Purpose & Capability
noteThe name/description match the provided code: UI plugin code, project-store, orchestrator, and gateway handler scripts implement project boards, task routing, and multi-agent orchestration. Requiring edits to the OpenClaw UI and plugin registration is consistent with adding a Control UI plugin. However, some example config and view code recommend broad permissions (allowAgents: ["*"], tools.allow: ["*"]) that are more permissive than strictly necessary and weaken the principle of least privilege. Also the view code asks an agent to run a Node CLI at an absolute developer path (/home/charl/...), which is inconsistent with a normal install flow.
Instruction Scope
concernSKILL.md instructs modifying OpenClaw internals (expected for a plugin) but also contains instructions and code that direct agents to run local CLI scripts and read/write files under the host user's home (~/.openclaw/workspace/team-projects). The team-projects view explicitly sends a sessions message that tells an agent to 'node /home/charl/.../project-store.js list' — hardcoded absolute path and instructing an agent to execute local commands is unexpected and broad. The gateway handler optionally starts an HTTP API (if TEAM_PROJECTS_PORT set) with CORS '*' and no auth by default, which could expose local project data if enabled. The skill's instructions therefore include file I/O and command execution beyond mere UI rendering.
Install Mechanism
okNo external install/downloads are used; this is instruction + source files the integrator must copy into the OpenClaw codebase. That reduces supply-chain download risk. The install requires direct edits to the application's source and build registration (patching tsdown.config.ts, loader, package.json exports), which is invasive but coherent for a UI plugin.
Credentials
concernThe skill declares no required env vars, but the code uses optional environment variables (TEAM_PROJECTS_DIR, TEAM_PROJECTS_PORT) and defaults to HOME or /root.
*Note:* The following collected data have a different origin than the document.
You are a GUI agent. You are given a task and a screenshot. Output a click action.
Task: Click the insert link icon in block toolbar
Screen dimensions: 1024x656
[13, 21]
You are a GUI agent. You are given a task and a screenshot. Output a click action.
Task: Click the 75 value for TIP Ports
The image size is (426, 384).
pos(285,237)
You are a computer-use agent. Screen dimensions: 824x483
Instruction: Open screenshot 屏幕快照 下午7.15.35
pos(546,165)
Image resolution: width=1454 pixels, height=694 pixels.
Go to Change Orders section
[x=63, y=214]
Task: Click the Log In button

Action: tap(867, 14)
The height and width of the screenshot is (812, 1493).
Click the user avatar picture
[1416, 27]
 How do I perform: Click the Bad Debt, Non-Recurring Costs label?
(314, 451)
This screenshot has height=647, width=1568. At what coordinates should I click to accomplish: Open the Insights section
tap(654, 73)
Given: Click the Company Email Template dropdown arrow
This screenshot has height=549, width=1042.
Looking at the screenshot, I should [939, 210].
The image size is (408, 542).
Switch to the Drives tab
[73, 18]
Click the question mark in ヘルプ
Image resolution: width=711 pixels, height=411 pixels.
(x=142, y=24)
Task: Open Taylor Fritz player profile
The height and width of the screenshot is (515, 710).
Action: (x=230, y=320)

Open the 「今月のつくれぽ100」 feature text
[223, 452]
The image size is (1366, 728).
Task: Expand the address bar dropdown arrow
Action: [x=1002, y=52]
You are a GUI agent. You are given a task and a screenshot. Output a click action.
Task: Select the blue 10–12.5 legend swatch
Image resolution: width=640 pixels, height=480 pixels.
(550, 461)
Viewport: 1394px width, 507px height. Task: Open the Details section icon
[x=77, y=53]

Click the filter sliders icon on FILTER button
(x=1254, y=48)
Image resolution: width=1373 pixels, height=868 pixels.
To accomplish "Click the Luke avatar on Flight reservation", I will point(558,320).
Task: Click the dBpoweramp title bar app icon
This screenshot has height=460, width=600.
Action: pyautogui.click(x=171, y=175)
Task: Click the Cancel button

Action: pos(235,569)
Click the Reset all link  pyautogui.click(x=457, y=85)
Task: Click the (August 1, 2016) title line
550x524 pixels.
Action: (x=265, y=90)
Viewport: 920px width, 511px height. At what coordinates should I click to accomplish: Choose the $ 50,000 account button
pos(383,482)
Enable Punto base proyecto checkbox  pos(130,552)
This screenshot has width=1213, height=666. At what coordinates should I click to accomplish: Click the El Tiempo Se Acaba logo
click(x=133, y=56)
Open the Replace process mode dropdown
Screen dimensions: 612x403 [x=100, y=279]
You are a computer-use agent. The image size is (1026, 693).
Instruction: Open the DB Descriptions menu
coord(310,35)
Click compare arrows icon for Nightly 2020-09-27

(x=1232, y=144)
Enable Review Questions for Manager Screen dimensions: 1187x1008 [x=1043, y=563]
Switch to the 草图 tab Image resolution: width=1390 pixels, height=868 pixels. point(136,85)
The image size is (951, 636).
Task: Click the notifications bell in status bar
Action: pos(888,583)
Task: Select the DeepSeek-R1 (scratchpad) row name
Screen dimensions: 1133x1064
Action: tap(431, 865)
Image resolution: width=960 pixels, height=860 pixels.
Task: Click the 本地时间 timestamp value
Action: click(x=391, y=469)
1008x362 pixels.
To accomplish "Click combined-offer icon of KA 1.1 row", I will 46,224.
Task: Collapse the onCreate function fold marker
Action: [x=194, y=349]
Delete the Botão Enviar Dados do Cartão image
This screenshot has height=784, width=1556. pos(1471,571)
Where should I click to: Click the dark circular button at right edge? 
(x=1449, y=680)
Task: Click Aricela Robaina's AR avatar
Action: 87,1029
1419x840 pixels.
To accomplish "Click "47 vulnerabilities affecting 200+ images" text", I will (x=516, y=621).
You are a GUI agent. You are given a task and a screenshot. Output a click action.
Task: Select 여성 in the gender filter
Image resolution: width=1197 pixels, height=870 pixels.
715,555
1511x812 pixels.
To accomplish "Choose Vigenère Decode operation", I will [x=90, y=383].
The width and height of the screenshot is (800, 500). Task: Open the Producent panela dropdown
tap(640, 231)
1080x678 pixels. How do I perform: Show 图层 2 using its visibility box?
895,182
Example configs and SKILL.md recommend enabling agentToAgent.allow: ["*"] and coordinator subagents.allowAgents: ["*"], and the example agent 'main' has tools.allow: ["*"]. Granting '*' to agent-to-agent and tool capabilities is broad and disproportionate for many deployments. The hardcoded absolute path in the view code is also environment-specific and unjustified.
Persistence & Privilege
noteThe skill requires persistent changes to OpenClaw configuration and source (plugin SDK entry, build registration, app render/gateway patches), which is expected for a UI plugin. It does not set always: true and does not claim elevated platform privileges. Still, the recommended config changes (allowAgents: ['*'], wide tool allow lists) increase the skill's runtime reach and persistence across agent sessions.